--- Your instructions ---
In the rows below, find every line that contains the word "green" and show each of those lines in full.

--- Information provided ---
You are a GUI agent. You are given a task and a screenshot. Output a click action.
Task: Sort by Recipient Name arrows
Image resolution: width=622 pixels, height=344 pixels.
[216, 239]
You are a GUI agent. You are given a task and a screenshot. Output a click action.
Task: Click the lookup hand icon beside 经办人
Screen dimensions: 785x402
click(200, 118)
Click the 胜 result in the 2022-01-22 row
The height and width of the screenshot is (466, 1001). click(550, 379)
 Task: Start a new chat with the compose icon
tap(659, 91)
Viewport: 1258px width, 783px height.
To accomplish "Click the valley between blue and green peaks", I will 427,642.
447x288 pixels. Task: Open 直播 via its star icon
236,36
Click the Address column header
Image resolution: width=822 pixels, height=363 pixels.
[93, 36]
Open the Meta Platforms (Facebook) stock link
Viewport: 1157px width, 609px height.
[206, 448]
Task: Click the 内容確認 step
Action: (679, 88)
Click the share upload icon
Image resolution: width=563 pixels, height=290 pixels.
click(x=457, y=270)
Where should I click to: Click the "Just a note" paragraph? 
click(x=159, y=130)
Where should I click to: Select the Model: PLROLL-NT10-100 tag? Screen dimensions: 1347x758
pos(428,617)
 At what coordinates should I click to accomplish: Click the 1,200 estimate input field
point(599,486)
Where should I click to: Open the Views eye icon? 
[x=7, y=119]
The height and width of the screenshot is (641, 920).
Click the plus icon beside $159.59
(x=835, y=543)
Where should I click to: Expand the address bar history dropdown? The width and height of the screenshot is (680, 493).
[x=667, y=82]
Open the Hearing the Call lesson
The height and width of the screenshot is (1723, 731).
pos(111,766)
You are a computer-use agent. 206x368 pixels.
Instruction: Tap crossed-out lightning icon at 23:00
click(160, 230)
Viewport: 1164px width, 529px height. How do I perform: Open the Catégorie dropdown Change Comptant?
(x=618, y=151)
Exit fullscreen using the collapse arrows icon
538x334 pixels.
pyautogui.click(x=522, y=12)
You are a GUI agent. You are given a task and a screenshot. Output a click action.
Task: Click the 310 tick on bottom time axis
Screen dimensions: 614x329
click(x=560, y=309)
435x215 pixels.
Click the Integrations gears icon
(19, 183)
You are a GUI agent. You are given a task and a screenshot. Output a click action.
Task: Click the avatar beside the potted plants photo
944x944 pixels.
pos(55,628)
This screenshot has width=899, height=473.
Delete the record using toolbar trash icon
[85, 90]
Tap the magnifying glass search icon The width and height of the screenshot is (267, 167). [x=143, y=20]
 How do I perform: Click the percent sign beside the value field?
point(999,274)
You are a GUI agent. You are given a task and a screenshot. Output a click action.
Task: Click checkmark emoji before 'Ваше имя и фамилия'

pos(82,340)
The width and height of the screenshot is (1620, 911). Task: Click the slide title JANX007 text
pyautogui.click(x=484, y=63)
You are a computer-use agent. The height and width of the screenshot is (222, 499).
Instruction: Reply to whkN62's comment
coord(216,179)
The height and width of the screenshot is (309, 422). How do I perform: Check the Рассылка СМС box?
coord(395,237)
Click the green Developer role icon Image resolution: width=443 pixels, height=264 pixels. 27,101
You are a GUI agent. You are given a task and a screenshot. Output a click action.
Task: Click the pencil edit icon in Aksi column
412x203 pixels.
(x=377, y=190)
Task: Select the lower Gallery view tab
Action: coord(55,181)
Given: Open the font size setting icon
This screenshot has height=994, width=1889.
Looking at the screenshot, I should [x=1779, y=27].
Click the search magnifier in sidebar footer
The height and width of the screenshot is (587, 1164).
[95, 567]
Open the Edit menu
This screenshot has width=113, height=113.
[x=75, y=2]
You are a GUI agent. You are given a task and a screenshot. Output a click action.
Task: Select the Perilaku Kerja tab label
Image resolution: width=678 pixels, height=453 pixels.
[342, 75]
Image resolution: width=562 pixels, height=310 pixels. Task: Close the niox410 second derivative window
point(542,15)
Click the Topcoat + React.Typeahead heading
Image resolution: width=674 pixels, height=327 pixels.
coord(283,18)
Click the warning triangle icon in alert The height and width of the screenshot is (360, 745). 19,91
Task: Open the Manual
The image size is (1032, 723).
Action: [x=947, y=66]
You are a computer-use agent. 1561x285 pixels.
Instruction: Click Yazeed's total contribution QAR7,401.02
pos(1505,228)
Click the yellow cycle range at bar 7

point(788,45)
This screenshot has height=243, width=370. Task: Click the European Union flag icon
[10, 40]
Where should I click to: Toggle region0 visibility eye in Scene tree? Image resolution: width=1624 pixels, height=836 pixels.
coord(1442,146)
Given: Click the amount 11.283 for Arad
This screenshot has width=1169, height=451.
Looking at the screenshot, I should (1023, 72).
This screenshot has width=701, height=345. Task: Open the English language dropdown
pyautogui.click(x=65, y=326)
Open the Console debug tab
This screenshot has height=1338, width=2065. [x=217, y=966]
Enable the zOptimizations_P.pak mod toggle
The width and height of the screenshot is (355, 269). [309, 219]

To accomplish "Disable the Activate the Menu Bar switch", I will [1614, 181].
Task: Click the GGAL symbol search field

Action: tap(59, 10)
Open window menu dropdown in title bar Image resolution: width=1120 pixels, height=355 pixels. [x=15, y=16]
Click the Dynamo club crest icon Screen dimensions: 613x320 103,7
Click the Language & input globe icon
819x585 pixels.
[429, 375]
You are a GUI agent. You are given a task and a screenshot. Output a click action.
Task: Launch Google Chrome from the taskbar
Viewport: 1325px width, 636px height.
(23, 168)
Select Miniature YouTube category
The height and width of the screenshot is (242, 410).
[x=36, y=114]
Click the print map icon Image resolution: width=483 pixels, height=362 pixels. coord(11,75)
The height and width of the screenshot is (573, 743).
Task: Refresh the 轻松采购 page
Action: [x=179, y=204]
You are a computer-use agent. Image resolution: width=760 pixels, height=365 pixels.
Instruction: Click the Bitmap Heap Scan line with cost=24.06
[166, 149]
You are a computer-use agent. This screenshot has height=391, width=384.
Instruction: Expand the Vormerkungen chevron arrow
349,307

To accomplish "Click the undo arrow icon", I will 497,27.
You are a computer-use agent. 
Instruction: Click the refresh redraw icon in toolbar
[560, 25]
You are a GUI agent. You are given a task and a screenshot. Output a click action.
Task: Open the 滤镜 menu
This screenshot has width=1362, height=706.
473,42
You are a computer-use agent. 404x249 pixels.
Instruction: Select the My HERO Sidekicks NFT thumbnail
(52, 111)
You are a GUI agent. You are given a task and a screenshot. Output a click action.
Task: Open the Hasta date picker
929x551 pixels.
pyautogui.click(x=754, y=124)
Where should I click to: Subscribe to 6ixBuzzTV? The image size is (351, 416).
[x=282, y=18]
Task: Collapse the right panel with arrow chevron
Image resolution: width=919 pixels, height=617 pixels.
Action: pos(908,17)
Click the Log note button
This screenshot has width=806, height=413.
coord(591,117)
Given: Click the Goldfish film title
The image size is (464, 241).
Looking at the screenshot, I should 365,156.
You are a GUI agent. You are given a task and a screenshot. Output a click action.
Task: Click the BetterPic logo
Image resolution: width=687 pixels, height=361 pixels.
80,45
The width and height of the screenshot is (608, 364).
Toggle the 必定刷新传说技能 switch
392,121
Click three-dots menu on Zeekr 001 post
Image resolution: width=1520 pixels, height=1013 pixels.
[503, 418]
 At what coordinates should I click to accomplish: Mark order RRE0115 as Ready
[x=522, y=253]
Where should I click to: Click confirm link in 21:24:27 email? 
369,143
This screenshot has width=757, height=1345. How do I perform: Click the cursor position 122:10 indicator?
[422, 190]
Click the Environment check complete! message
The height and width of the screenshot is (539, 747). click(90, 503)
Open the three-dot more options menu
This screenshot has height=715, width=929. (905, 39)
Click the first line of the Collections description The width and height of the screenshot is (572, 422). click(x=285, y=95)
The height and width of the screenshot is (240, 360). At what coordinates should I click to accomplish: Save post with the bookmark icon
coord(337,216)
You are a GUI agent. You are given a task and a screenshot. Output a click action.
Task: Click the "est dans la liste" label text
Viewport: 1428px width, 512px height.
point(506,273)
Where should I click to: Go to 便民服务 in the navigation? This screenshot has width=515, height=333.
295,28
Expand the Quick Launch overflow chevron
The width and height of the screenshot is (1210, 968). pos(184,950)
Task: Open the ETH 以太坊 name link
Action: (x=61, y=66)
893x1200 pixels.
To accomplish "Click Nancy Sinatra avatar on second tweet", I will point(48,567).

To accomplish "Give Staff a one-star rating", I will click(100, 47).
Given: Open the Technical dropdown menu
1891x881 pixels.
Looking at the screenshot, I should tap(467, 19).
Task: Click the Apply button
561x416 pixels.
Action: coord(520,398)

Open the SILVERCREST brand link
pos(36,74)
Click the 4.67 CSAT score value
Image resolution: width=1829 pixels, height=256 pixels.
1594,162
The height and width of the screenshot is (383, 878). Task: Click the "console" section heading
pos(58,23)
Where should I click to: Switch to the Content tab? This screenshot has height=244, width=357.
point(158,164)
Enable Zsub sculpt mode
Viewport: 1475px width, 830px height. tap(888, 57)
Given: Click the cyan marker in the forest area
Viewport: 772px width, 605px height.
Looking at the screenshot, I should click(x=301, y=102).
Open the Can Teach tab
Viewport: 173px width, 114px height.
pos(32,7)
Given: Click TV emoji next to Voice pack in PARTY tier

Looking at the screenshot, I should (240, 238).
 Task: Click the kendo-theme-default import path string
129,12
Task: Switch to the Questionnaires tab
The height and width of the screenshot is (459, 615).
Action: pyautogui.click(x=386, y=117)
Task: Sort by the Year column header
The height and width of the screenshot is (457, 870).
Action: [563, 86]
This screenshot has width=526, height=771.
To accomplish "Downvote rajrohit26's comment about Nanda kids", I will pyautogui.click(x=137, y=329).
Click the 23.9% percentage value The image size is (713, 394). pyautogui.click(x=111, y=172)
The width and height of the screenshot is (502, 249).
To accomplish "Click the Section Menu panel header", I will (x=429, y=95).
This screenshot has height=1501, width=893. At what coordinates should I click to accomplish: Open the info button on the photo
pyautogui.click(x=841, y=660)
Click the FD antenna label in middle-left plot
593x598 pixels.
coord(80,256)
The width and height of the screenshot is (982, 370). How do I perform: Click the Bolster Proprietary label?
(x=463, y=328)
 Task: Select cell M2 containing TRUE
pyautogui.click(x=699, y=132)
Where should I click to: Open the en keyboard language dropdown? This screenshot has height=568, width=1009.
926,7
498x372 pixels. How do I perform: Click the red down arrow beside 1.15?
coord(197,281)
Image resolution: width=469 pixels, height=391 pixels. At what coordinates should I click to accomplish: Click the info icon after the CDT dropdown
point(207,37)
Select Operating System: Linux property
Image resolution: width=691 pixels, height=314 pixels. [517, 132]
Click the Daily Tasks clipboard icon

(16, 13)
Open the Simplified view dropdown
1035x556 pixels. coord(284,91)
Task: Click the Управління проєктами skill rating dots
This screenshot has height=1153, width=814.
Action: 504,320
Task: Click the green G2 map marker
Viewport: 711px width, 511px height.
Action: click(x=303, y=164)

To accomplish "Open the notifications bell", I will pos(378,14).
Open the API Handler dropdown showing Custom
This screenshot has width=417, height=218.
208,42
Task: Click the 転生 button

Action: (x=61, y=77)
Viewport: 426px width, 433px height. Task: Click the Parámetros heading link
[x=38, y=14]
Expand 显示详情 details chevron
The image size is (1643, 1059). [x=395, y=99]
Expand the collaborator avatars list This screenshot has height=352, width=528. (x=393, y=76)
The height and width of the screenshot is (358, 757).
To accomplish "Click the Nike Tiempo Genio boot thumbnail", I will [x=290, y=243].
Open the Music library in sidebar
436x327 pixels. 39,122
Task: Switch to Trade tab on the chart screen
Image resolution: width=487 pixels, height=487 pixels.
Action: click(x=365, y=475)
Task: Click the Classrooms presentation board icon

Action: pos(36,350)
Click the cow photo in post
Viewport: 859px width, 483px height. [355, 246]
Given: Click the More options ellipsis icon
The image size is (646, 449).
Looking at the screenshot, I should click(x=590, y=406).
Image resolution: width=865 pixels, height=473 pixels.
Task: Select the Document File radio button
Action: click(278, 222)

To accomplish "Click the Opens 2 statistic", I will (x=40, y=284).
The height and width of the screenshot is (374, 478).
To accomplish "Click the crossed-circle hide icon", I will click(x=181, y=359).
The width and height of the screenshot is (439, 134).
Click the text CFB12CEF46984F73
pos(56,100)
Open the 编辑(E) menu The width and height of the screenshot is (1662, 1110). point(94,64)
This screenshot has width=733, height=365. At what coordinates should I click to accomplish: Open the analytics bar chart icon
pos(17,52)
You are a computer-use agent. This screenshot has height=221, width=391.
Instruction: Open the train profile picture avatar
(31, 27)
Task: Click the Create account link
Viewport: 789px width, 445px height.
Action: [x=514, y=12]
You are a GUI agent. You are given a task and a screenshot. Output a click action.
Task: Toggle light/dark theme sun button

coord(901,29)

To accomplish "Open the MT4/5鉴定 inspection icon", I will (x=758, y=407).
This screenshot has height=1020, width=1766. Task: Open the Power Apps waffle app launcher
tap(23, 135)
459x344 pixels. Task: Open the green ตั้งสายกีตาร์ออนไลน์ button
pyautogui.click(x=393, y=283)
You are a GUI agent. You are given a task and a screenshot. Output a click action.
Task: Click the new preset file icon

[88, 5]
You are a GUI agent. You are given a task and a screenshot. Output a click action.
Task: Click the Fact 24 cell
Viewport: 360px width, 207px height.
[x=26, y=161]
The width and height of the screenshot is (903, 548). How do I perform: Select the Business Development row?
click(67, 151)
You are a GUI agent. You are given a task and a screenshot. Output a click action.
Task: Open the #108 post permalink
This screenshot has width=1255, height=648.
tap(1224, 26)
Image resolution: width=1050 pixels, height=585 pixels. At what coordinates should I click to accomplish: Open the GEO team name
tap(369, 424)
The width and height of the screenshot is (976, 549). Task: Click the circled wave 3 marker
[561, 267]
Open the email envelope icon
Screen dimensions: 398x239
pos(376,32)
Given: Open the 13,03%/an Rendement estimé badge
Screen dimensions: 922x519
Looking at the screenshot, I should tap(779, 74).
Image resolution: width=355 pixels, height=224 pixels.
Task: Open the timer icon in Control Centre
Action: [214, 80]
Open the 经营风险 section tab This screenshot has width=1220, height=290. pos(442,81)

--- Expected answer ---
To accomplish "Click the valley between blue and green peaks", I will 427,642.
Click the green Developer role icon Image resolution: width=443 pixels, height=264 pixels. 27,101
Task: Click the green G2 map marker
459x344 pixels. Task: Open the green ตั้งสายกีตาร์ออนไลน์ button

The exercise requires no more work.